Written and played almost entirely by Vini Reilly, the album is built out of ideas generated over the last year and was inspired by African hip hop, traditional Jewish music (Klezmer) and 1930's piano music by Art Tatum.

The 12 tracks were created over 3 months in a room "not much bigger than a broom cupboard" using only one microphone and whatever time and equipment Reilly and the album's programmer Ben Roberts had spare.

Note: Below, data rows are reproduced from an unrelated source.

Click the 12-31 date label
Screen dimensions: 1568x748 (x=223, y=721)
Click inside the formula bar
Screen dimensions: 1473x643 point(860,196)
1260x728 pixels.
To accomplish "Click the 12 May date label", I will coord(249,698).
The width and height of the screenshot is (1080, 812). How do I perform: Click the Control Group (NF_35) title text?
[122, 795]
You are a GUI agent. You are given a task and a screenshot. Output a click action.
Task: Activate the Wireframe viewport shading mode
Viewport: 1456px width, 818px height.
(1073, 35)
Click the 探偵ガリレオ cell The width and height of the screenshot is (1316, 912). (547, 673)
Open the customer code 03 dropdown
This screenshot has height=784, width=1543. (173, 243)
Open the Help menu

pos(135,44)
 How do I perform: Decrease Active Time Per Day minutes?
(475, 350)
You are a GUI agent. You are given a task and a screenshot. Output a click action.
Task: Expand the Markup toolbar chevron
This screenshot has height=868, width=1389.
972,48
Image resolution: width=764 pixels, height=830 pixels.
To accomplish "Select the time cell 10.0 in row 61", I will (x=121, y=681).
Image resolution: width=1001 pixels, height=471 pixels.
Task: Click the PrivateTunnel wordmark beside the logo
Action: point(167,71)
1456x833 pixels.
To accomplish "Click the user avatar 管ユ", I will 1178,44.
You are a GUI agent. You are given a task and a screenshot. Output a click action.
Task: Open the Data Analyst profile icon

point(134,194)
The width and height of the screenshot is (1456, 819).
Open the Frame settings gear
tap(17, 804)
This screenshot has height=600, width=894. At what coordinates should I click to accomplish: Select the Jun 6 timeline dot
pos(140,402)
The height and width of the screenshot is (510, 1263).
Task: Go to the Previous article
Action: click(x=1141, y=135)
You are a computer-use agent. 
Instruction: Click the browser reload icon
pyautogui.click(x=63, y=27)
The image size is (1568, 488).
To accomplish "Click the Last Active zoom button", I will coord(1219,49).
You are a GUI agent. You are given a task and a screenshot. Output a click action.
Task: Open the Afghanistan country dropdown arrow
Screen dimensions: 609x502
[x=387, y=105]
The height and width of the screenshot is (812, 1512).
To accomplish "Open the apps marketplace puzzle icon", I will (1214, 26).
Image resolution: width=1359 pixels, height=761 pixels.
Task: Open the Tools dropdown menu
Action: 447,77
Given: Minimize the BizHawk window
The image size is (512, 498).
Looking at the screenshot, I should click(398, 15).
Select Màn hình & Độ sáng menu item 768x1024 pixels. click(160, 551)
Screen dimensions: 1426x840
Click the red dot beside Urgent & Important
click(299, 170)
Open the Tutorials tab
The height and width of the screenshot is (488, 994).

This inventiveness adds to the richness of Reilly's amazing "honey wrapped in sandpaper" guitar playing.

The gorgeous song 'Maggie' samples a school choir he heard on the BBC 14 years ago, while other tracks such as the defiant 7 minute long love song, 'Let Me Tell You Something' are just as powerful and reflective, showing the positive frame of mind Vini was in when making the record.

The new album is more polished and less haphazard than his previous efforts and Durutti Column have also committed to touring it extensively in 2006, with a live band consisting of Keir Stewart, Bruce Mitchell on drums and John Metcalfe on viola.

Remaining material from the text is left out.